(Pixel coordinate grounding data)
____

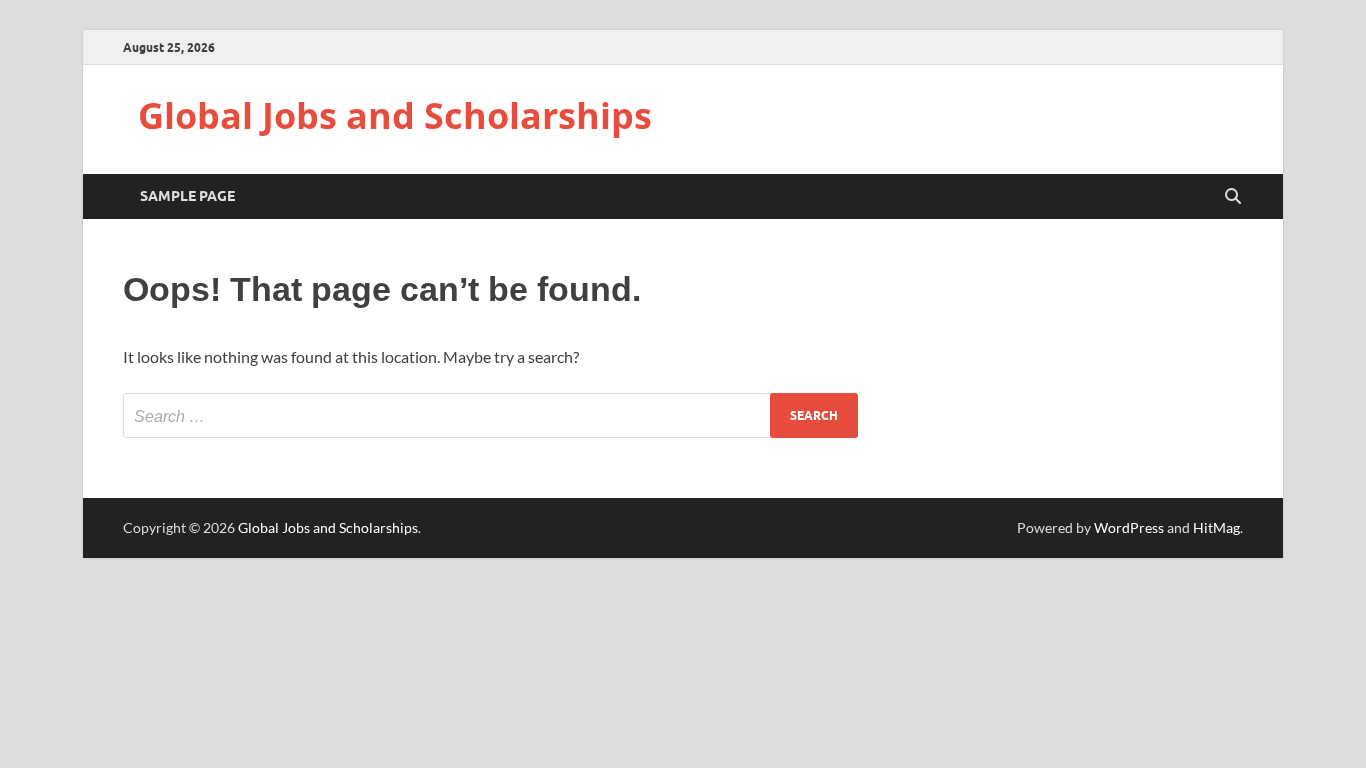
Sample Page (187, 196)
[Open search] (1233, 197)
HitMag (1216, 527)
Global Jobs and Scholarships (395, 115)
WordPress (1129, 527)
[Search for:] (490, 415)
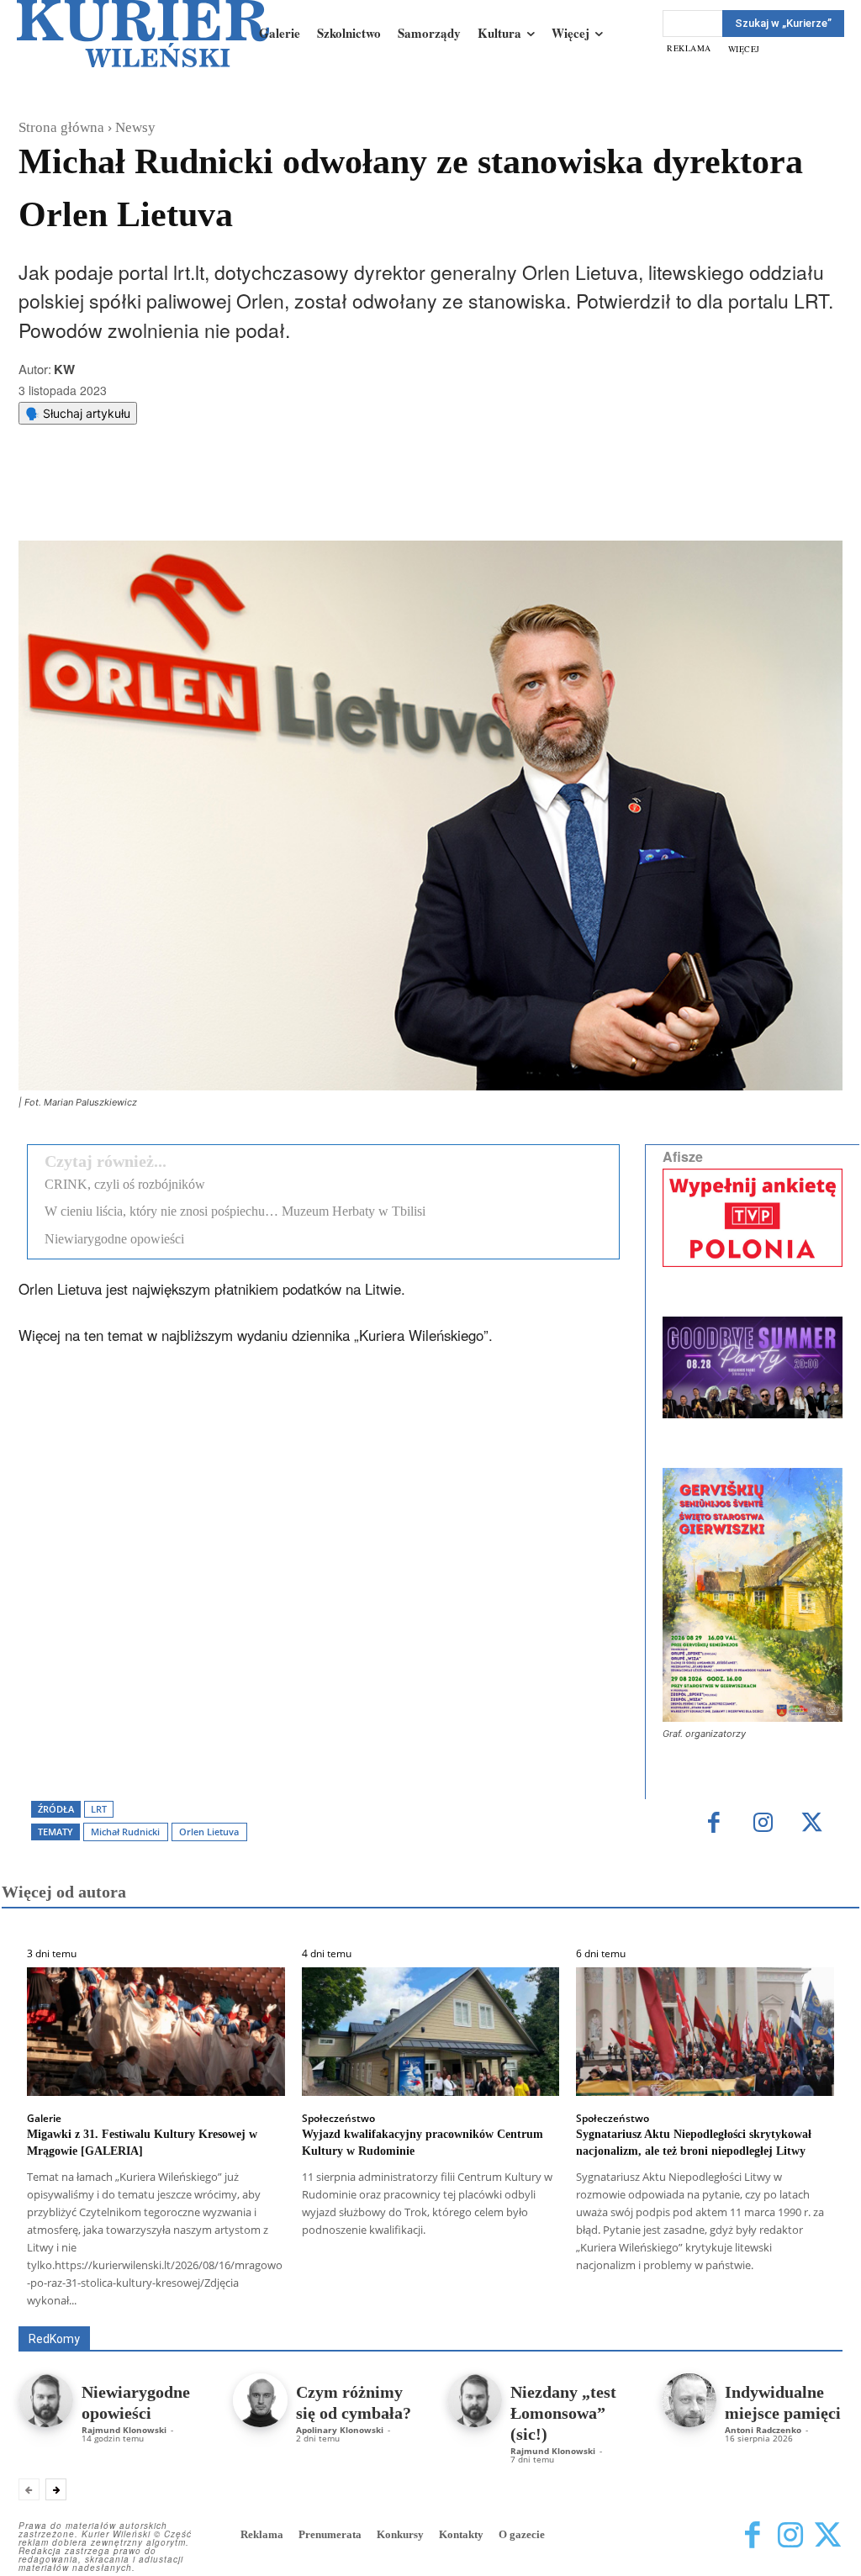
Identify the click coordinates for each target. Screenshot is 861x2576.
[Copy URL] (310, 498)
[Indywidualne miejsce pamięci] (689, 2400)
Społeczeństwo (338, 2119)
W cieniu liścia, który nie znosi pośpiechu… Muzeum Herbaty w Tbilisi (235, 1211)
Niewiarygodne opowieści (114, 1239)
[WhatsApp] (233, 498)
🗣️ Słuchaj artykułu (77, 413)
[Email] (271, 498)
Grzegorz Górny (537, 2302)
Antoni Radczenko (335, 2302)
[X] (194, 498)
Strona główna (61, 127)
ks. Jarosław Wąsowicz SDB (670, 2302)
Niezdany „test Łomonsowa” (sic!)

____

With pictures removed, write out exactly each line of the entries from the first through the line that holds "Grzegorz Górny (537, 2302)".

Sample Page (187, 196)
[Open search] (1233, 197)
HitMag (1216, 527)
Global Jobs and Scholarships (395, 115)
WordPress (1129, 527)
[Search for:] (490, 415)
Identify the click coordinates for each target. Screenshot is 861x2576.
[Copy URL] (310, 498)
[Indywidualne miejsce pamięci] (689, 2400)
Społeczeństwo (338, 2119)
W cieniu liścia, który nie znosi pośpiechu… Muzeum Herbaty w Tbilisi (235, 1211)
Niewiarygodne opowieści (114, 1239)
[WhatsApp] (233, 498)
🗣️ Słuchaj artykułu (77, 413)
[Email] (271, 498)
Grzegorz Górny (537, 2302)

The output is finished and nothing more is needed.